4 Results and Discussion

Figure 6 shows the results for building extraction for select RGB images from each city of the IAIL dataset. The first column is the input to the model, the second column is the ground truth, the third column is the segmented building map as predicted by the model and the fourth column shows the evaluation of the prediction with True Positives (TP) in white, True Negatives (TN) in black, False Positives (FP) in red and False Negatives (FN) in yellow. These are original images of size 5000 × 5000 from the IAIL dataset. The predictions are obtained by clipping to chips of 224 × 224, segmenting buildings and then again merging to the original size of 5000 × 5000. In Fig. 6 we try to show all the different conditions for building extraction such as the surrounding land-cover classes, urban density, shadows etc. from each city. Figure 6a, c, f show successful building extraction in case of high urban density with closely spaced buildings, with rare instance segmentation challenges. Figure 6b shows effective building extraction even in shadowy regions.
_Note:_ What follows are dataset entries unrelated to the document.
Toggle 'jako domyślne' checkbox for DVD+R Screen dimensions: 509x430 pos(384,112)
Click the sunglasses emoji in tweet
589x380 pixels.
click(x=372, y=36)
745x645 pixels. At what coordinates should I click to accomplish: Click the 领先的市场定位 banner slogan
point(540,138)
It can be noted that the shadows are not falsely classified as buildings, which has been a very popular challenge in building extraction [12]. Figure 6a, b, f show successful building extraction in presence of spectrally similar features such as cemented roads and parking lots as well as spatially similar features such as roads, open grounds and vegetation patches having shape similar to buildings. The model is also able to segment buildings even when the dominant land cover in the image is not urban—Fig. 6d, e contain a large cover of vegetation, Fig. 6b, e contain a large area of water.

Fig. 6
Six rows and four columns show imaging with different parameters of five selected countries.
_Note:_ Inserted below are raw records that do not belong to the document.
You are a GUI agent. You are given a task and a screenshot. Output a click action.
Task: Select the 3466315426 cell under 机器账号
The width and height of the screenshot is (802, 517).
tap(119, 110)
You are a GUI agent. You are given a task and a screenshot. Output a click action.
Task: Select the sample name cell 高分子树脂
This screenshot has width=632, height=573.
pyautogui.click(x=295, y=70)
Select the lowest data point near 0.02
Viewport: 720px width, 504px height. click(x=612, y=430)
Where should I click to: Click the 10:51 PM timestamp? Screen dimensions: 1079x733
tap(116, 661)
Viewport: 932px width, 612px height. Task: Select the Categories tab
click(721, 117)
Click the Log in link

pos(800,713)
Select instances of building extraction results from each city of the IAIL dataset. First column is RGB input to the model, the second column is model prediction for building segmentation, third column is ground truth and the fourth column is the evaluation image showing TP (white), TN (black), FP (red) and FN (yellow). a, b From Austin, USA, c from Chicago, USA, d from Kitsap County, USA, e from Tyrol West, Austria, f from Vienna Austria

To quantify the prediction made by the model in terms of binary segmentation, the metrics of accuracy (4), precision (5), recall (6) and F1-score (7) were used. To further perform a feature-based evaluation, object-based metrics such as branching factor (8), miss factor (9), detection percentage (10) and IoU or quality percentage (11) (otherwise also popularly known as jaccard index) were used. Table 2 shows the metrics of the individual images in Fig. 6.

Table 2 Metrics for individual images of Fig. 6
$$accuracy=\frac{tp+tn}{tp+tn+fp+fn}$$
(5)
$$precision=\frac{tp}{tp+fp}$$
(6)
$$recall=\frac{tp}{tp+fn}$$
(7)
$$f1=2\times \frac{precision*recall}{precision+recall}$$
(8)
$$branchingFactor=\frac{fp}{tp}$$
(9)
$$missFactor=\frac{fn}{tp}$$
(10)
$$detectionPercentage=100\times \frac{tp}{tp+fn}$$
(11)
$$qualityPercentage/IoU=100\times \frac{tp}{tp+fn+fp}$$
(12)

where tp = True Positive, fp = False Positive, tn = True Negative and fn = False Negative.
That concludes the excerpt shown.